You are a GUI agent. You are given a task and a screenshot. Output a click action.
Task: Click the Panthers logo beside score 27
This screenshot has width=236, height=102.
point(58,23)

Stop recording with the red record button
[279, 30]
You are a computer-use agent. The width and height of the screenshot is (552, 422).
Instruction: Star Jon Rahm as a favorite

......

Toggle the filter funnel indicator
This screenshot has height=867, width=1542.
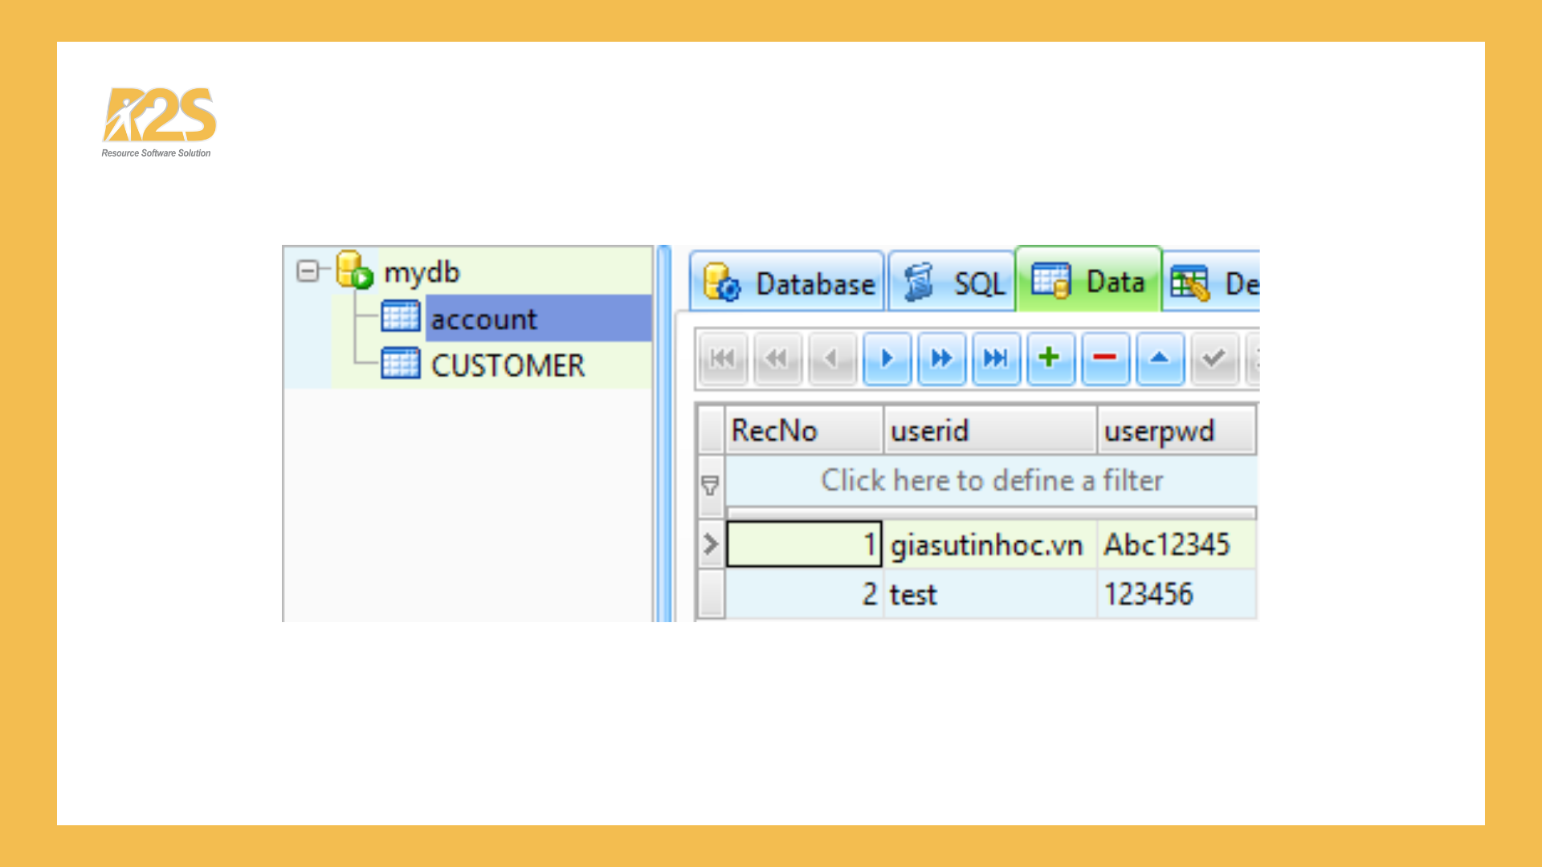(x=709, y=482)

......

_Exercício proposto_.
Transcreva, sem nenhuma alteração, as linhas que vão da que contém "Stop recording with the red record button" até a que contém "Instruction: Star Jon Rahm as a favorite", incluindo as duas.

_Resposta_.
Stop recording with the red record button
[279, 30]
You are a computer-use agent. The width and height of the screenshot is (552, 422).
Instruction: Star Jon Rahm as a favorite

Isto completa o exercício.